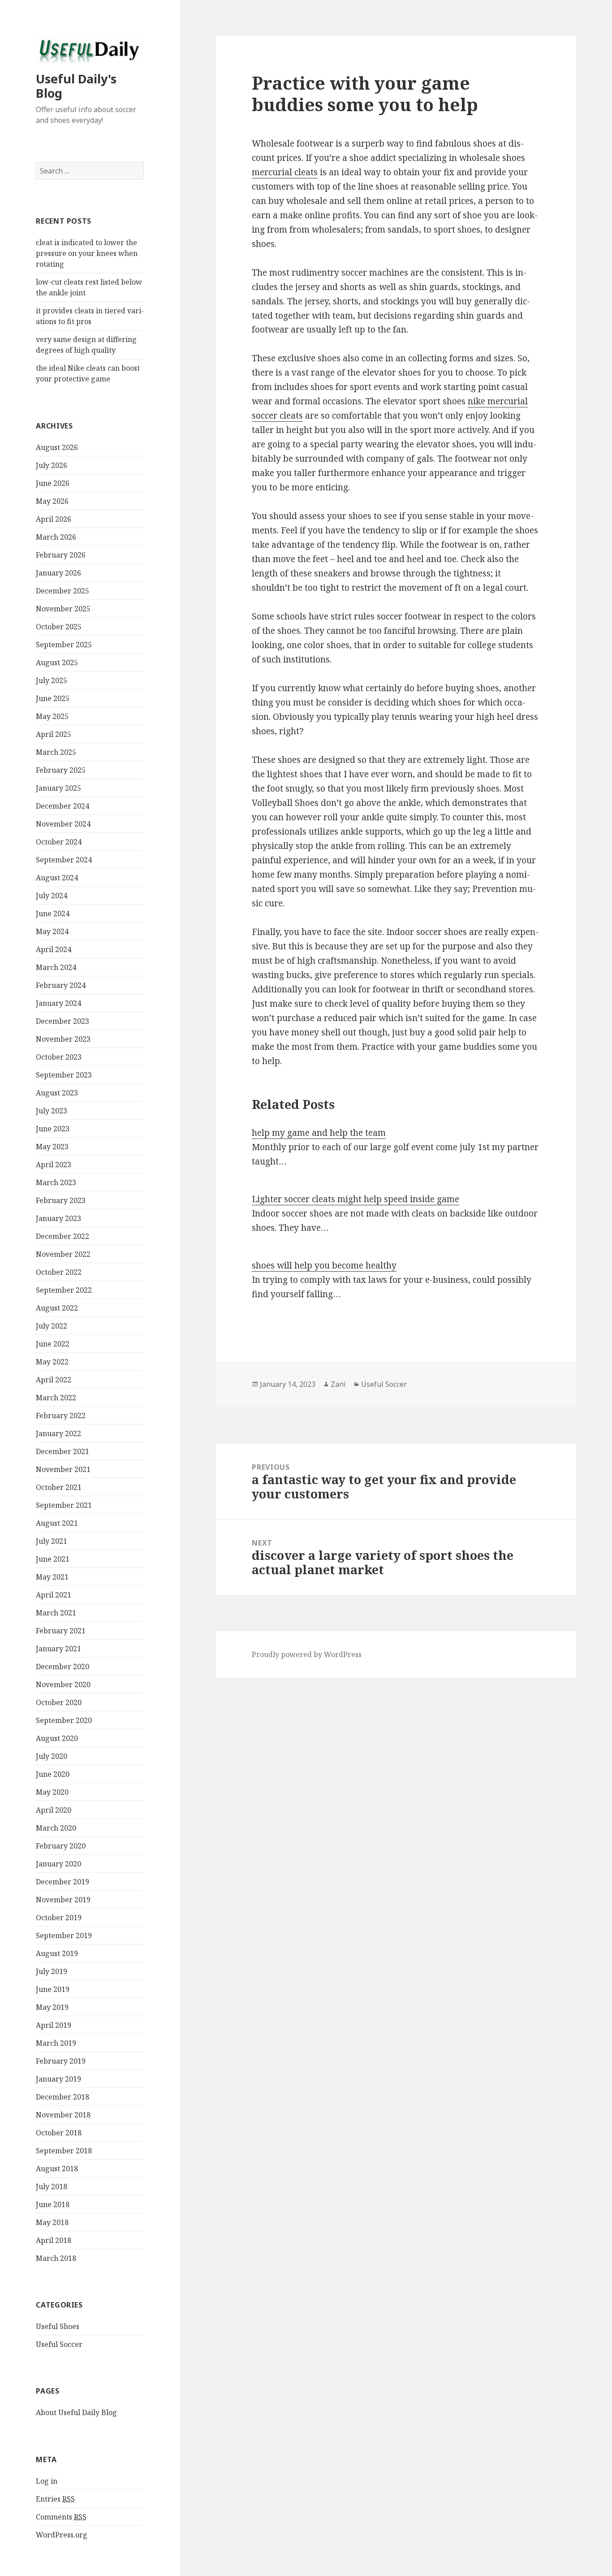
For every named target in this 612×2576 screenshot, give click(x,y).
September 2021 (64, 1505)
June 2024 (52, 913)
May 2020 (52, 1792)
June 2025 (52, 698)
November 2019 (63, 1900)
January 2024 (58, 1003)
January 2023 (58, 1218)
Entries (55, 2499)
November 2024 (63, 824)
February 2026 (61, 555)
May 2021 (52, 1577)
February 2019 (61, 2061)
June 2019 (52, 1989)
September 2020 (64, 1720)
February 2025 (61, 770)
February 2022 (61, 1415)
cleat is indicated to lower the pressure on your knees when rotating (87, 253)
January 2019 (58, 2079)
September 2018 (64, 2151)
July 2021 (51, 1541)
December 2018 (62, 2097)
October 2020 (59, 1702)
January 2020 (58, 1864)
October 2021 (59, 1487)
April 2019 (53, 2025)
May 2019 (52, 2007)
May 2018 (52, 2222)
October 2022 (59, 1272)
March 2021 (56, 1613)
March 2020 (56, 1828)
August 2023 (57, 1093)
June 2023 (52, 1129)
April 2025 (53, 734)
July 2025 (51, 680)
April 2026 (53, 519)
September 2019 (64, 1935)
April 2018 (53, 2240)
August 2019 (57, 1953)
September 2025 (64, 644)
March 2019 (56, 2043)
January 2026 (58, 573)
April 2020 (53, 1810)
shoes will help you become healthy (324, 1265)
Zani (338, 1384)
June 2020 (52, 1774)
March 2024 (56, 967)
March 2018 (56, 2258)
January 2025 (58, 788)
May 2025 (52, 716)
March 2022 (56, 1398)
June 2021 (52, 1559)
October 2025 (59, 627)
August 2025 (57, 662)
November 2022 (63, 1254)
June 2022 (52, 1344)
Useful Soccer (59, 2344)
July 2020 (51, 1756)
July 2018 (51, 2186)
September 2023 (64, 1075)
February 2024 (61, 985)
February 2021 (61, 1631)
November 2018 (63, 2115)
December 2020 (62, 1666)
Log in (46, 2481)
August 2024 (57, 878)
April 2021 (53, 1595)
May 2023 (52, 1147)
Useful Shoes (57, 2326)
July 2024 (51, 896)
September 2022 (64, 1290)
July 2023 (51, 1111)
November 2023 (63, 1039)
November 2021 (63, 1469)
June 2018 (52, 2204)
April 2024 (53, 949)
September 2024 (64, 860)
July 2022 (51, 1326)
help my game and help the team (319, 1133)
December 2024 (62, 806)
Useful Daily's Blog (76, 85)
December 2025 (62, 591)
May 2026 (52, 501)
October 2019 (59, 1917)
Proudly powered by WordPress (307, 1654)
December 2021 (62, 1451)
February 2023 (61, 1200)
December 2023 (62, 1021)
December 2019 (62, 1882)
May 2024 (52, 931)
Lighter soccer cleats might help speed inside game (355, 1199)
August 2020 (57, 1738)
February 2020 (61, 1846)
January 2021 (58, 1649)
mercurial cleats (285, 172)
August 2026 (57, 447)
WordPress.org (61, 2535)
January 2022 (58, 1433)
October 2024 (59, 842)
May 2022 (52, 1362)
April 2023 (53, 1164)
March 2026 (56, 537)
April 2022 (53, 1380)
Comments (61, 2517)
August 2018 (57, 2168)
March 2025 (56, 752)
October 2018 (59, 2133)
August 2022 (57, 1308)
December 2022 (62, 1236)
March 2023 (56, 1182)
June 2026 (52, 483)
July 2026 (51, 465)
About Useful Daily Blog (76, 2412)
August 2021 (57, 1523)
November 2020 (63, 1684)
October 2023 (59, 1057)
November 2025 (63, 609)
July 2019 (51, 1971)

__________________________________________________

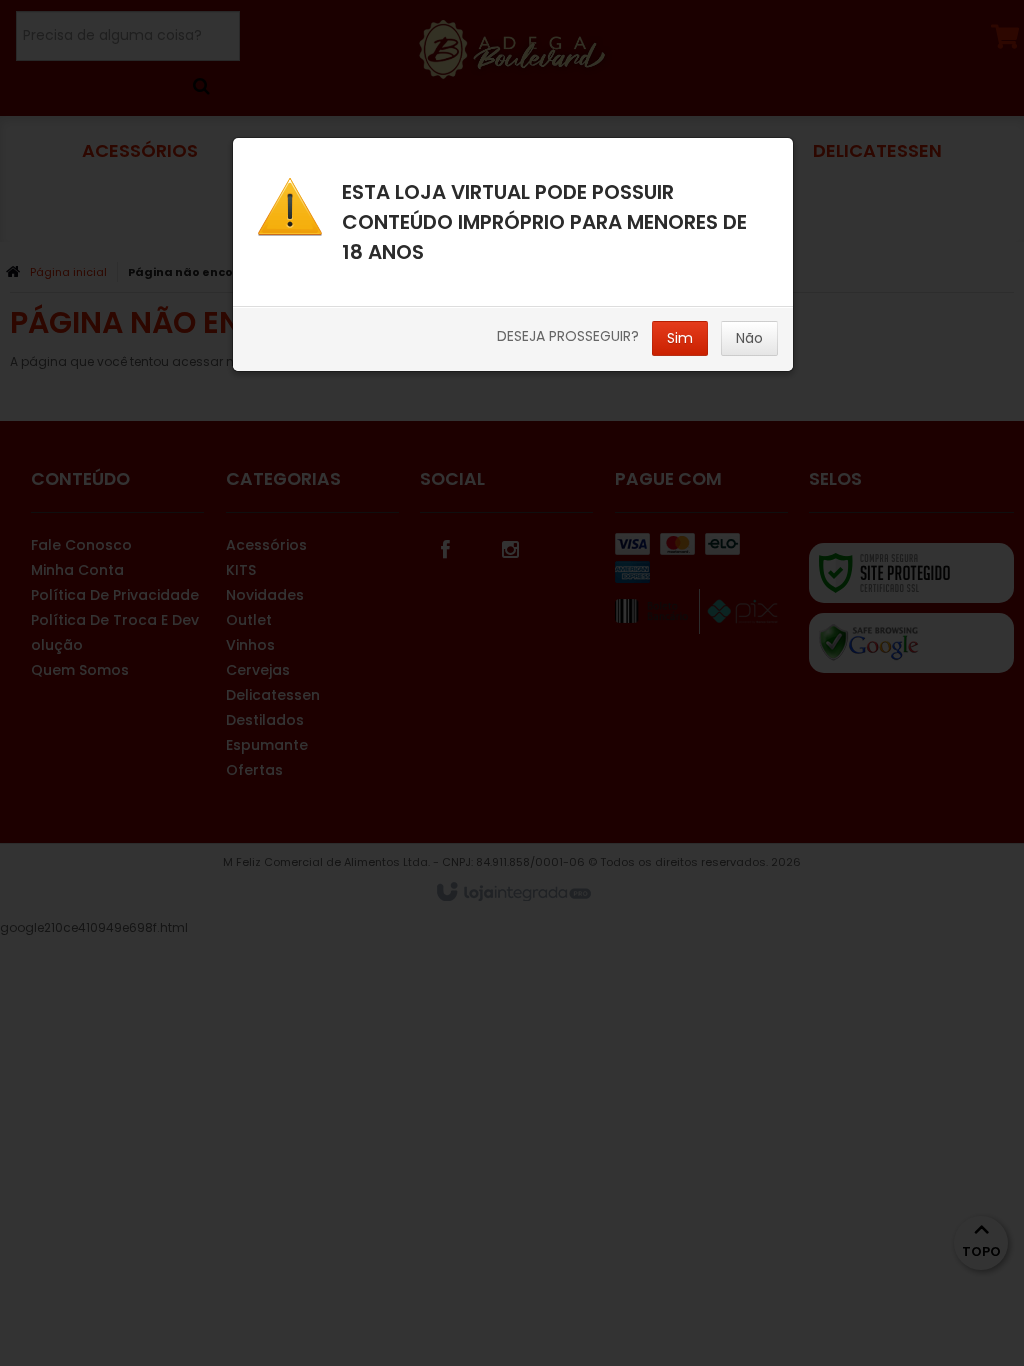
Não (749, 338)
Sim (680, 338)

__________________________________________________

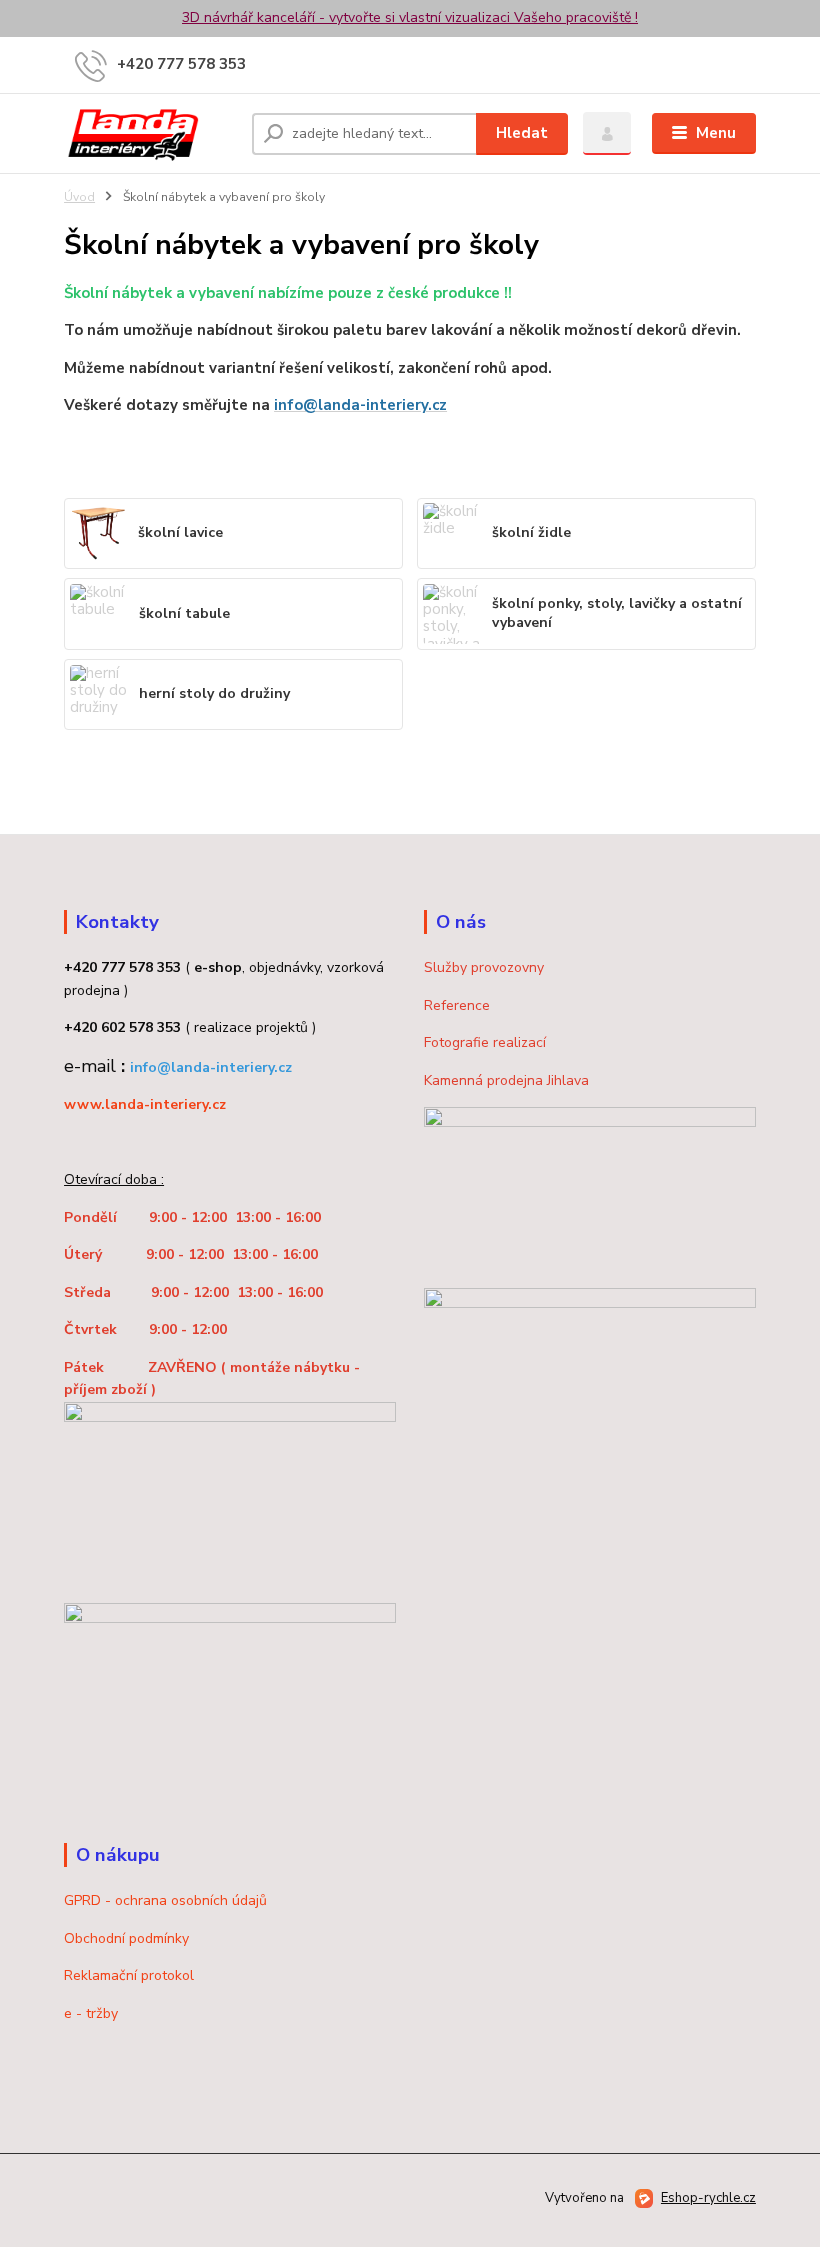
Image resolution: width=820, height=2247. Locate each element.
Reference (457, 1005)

__________________________________________________

> **PROBLEM TO SOLVE**: Looking at each line of the records, count the ones where the word "WordPress" appears, and report only the count.

> **RESPONSE BOX**: 2